** Data excerpts follows **

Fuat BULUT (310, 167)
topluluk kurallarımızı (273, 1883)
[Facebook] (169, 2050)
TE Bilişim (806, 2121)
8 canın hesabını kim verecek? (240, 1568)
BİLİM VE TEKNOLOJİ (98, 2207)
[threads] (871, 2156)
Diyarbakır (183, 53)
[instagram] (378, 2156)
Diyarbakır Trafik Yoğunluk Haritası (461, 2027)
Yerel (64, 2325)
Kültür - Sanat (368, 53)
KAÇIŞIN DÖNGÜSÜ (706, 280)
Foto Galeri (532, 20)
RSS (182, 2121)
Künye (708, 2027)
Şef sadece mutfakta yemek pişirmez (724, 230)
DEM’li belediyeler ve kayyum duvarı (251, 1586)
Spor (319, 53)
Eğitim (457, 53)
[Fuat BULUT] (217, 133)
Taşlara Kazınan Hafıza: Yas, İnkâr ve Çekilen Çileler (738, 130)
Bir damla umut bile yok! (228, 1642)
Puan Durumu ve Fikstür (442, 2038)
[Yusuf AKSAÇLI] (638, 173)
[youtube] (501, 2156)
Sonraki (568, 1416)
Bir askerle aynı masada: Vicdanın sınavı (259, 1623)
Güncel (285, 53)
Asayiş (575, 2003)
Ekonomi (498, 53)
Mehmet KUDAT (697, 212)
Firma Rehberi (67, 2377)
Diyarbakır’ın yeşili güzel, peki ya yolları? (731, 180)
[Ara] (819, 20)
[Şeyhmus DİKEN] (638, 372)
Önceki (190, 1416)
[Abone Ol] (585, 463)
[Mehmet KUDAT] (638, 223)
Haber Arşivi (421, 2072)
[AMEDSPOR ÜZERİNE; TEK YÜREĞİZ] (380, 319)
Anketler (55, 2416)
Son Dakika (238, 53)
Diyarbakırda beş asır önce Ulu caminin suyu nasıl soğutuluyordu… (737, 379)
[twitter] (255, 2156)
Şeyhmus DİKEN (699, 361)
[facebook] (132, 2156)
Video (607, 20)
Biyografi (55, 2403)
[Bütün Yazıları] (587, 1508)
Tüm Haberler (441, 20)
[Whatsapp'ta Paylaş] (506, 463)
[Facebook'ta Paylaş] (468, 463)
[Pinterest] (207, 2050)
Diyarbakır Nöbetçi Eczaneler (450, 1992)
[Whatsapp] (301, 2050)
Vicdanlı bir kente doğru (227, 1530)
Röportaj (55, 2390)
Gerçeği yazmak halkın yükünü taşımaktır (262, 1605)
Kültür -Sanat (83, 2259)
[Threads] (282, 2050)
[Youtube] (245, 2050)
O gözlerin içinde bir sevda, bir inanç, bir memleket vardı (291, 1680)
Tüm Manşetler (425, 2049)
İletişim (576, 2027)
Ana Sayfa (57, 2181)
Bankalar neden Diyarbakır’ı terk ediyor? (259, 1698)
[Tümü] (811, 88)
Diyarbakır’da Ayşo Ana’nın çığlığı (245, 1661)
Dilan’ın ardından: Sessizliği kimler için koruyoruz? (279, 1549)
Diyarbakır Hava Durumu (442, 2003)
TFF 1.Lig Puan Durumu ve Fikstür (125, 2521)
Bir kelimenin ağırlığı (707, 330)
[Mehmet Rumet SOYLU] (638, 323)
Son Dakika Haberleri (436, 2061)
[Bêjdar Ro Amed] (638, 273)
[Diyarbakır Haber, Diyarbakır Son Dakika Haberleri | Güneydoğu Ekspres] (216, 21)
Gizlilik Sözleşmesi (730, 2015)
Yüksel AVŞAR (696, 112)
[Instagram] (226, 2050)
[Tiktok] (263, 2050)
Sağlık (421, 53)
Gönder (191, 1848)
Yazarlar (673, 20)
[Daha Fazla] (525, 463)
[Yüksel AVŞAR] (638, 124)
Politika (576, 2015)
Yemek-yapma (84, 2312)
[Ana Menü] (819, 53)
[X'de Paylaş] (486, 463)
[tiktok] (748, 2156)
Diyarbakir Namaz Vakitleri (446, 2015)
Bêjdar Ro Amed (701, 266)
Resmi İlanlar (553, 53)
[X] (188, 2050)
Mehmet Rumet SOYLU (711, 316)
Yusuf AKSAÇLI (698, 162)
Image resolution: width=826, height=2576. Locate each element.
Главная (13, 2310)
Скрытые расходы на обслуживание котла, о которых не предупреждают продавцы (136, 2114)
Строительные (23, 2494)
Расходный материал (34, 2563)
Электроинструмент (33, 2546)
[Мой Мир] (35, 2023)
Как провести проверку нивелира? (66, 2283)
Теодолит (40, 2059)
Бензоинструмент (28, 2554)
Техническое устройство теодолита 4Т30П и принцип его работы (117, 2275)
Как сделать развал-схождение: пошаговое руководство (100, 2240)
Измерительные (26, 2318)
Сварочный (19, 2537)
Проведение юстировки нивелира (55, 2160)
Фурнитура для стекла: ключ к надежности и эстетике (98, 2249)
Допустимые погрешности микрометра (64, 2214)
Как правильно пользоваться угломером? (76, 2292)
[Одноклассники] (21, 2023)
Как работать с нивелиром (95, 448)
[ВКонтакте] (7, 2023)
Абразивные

** End of Data excerpts **

[What to do]
Please give again the lines above between the line holding "[Pinterest] (207, 2050)" and the line holding "[Youtube] (245, 2050)", inclusive, exactly as they are and with nothing added.

[Solution to the exercise]
[Pinterest] (207, 2050)
Diyarbakır Nöbetçi Eczaneler (450, 1992)
[Whatsapp] (301, 2050)
Vicdanlı bir kente doğru (227, 1530)
Röportaj (55, 2390)
Gerçeği yazmak halkın yükünü taşımaktır (262, 1605)
Kültür -Sanat (83, 2259)
[Threads] (282, 2050)
[Youtube] (245, 2050)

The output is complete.